(Stored data entries)
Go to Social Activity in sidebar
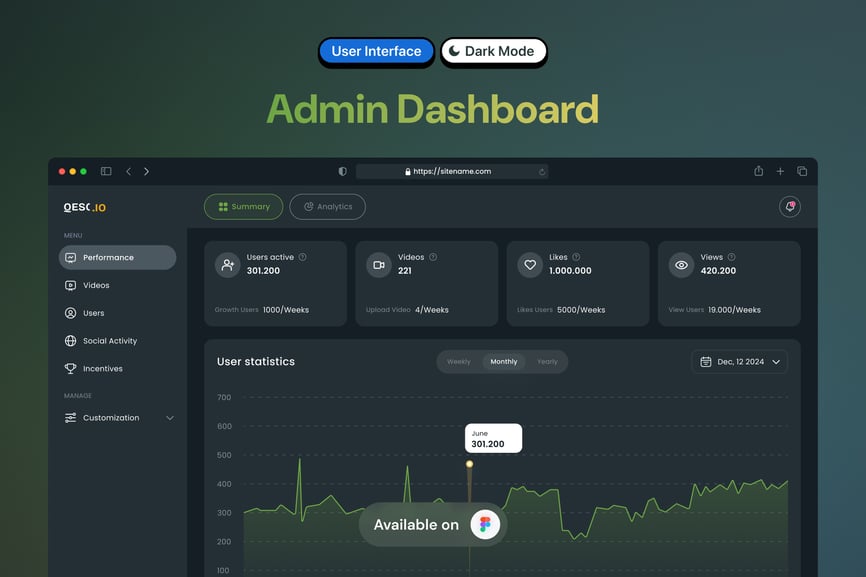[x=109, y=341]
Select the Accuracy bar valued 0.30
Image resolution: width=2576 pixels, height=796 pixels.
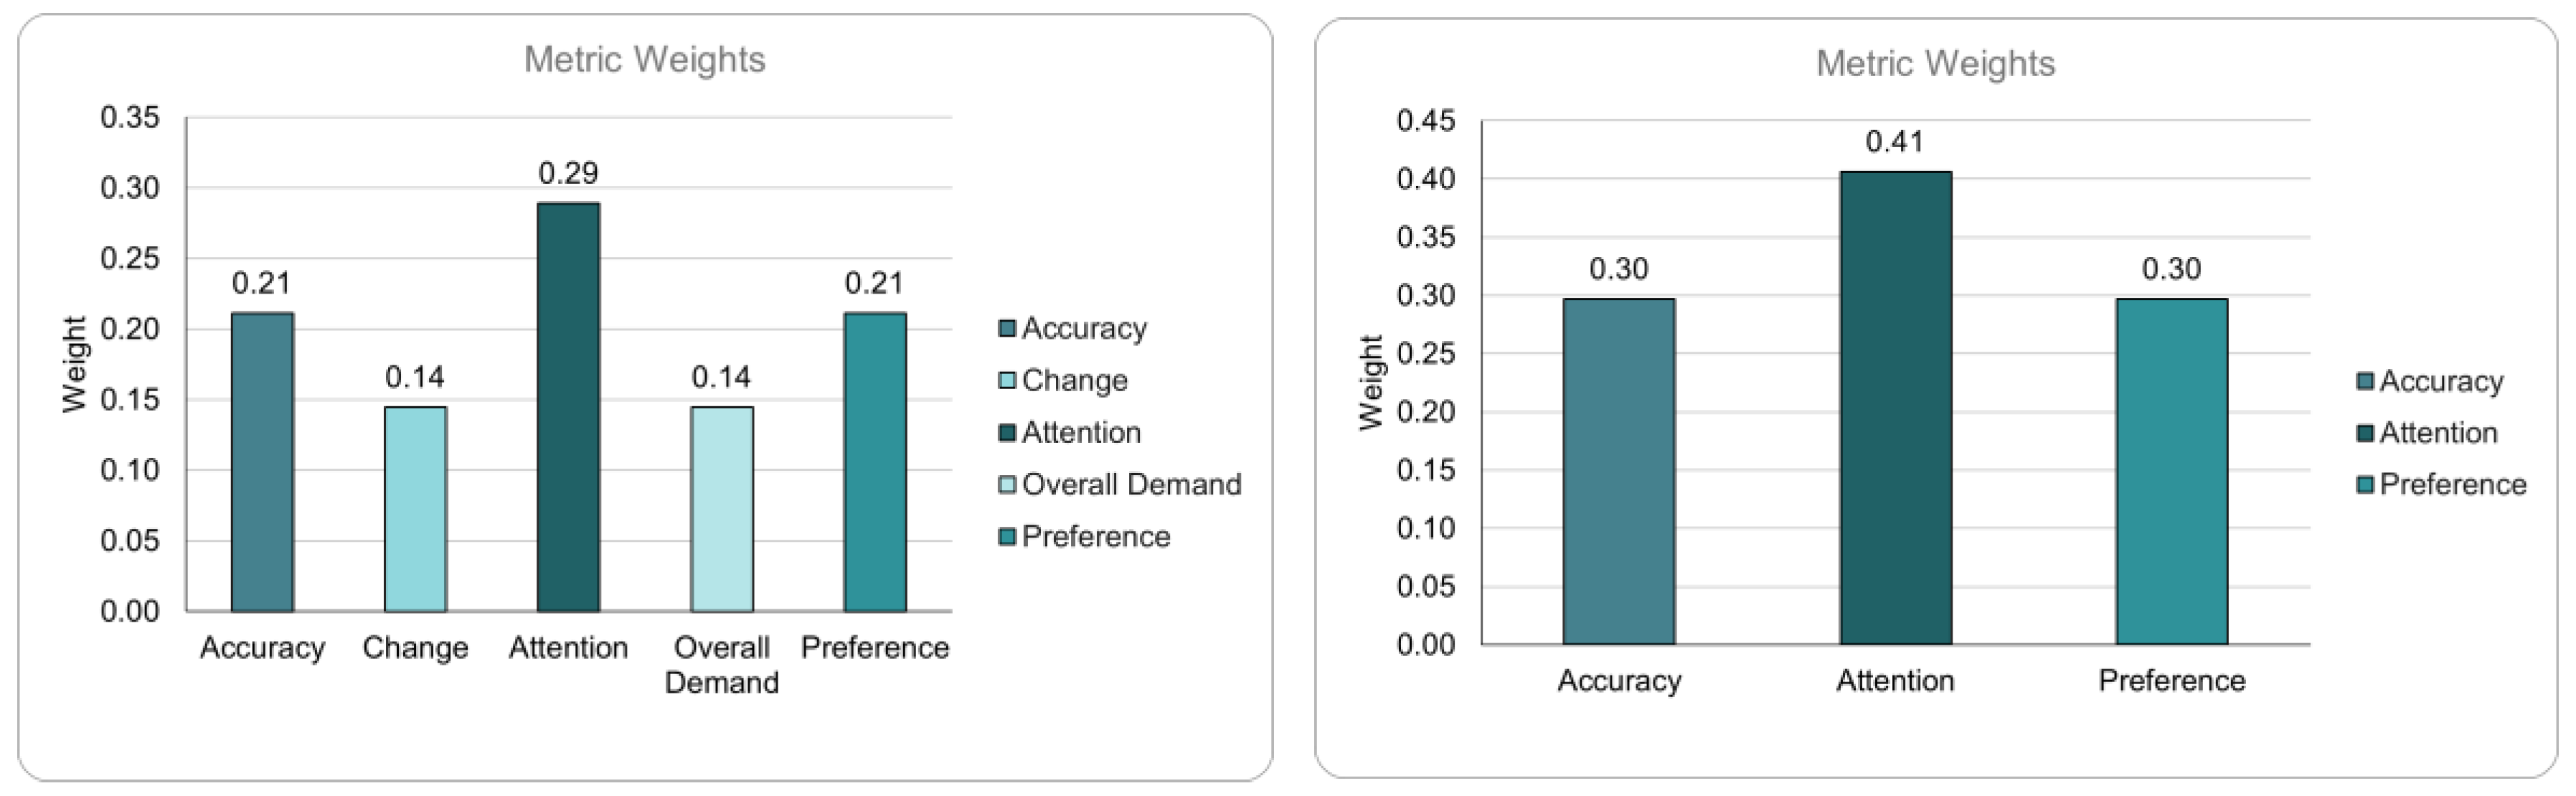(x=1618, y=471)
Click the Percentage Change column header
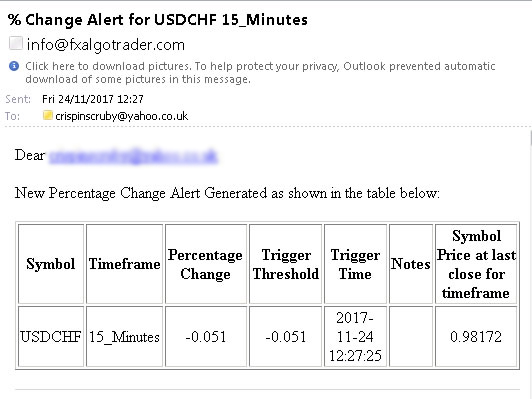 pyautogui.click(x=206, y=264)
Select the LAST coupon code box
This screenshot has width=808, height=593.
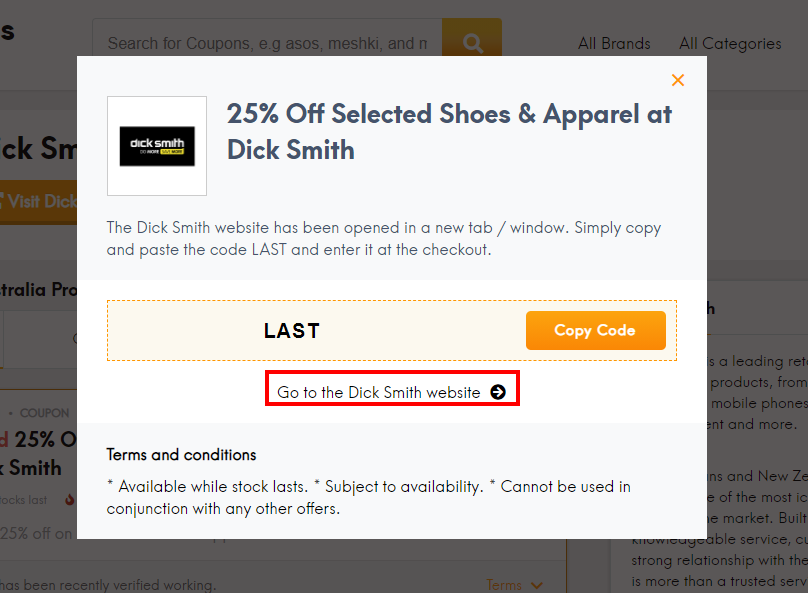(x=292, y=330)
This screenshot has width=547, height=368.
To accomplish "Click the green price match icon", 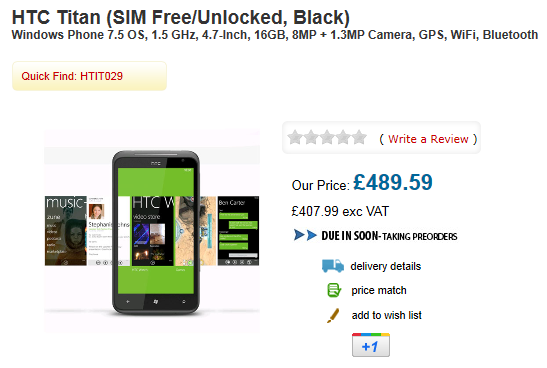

### Task item
Would you transcribe exactly, and only, the lines from the one containing "Select the LAST coupon code box" through the last line of the records above, both included, leaving out the pictures?

### Output below
Select the LAST coupon code box
This screenshot has width=808, height=593.
(x=292, y=330)
This screenshot has width=547, height=368.
To accomplish "Click the green price match icon", 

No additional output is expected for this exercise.